Luca Carboni, Parov Stelar e Meute nuovi headliner annunciati per il Jazz Open Modena

Luca Carboni (c) Prandoni

MODENA – Luca Carboni, Parov Stelar e Meute sono i nuovi headliner che si aggiungono alle star già annunciate nelle scorse settimane – Gregory Porter, Diana Krall, Moby, Jamie Cullum, Joss Stone e Jean-Michel Jarre – per completare la programmazione di Jazz Open Modena, la prima edizione italiana del celebre festival europeo JAZZ OPEN, nato 30 anni fa a Stoccarda sotto la direzione artistica di Jurgen Schlensog e da allora un vero punto di riferimento mondiale per la grande musica internazionale.

Per questo debutto nella Penisola, il festival sempre curato dal fondatore Jurgen Schlensog, si svolgerà nella città emiliana dal 13 al 18 luglio, mantenendo la sua tradizionale formula vincente Jazz & Beyond che abbraccia una vasta gamma di generi, dal jazz classico a quello più contaminato, dal pop al soul e al rock, fino ad arrivare all’elettronica. JAZZ OPEN Modena ha come main sponsor Museo Enzo Ferrari, System Ceramics (Gruppo Coesia), Mastercard, SIXT e Allianz Bank Financial Advisors; è realizzato con il supporto di STIHL, Dürr, BF capital e LAPP e con il sostegno di Comune di Modena, Regione Emilia-Romagna, APT Servizi Emilia-Romagna e Camera di Commercio di Modena.

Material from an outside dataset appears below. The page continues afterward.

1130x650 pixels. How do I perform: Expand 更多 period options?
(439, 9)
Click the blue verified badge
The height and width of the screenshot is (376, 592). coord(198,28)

Radio Montecarlo è media partner dell’evento.

Ben tre i luoghi che ospitano il festival, a partire dallo straordinario scenario di Piazza Roma su cui si affaccia il maestoso Palazzo Ducale ora sede dell’Accademia Militare. Fra le meraviglie del patrimonio storico artistico ci sarà quindi il main stage dedicato ai diversi generi musicali proposti dagli headliner, vere e proprie icone della scena artistica contemporanea che si esibiranno di fronte a un parterre delimitato e flessibile, così da rendere unica la qualità dell’esperienza. Se Piazza Roma vibrerà delle più ampie sonorità, il Baluardo ospiterà invece – sempre dal 13 al 18 luglio – la programmazione più propriamente jazz, con i live di artisti come Emma Smith, Aaron Parks, Andrea Sabatino, Mammal Hands, Francesca Tandoi e Herve Samb & Band. Il Giardino Ducale Estense, infine, sarà il luogo degli Open Stages dedicati ai più giovani e agli artisti emergenti.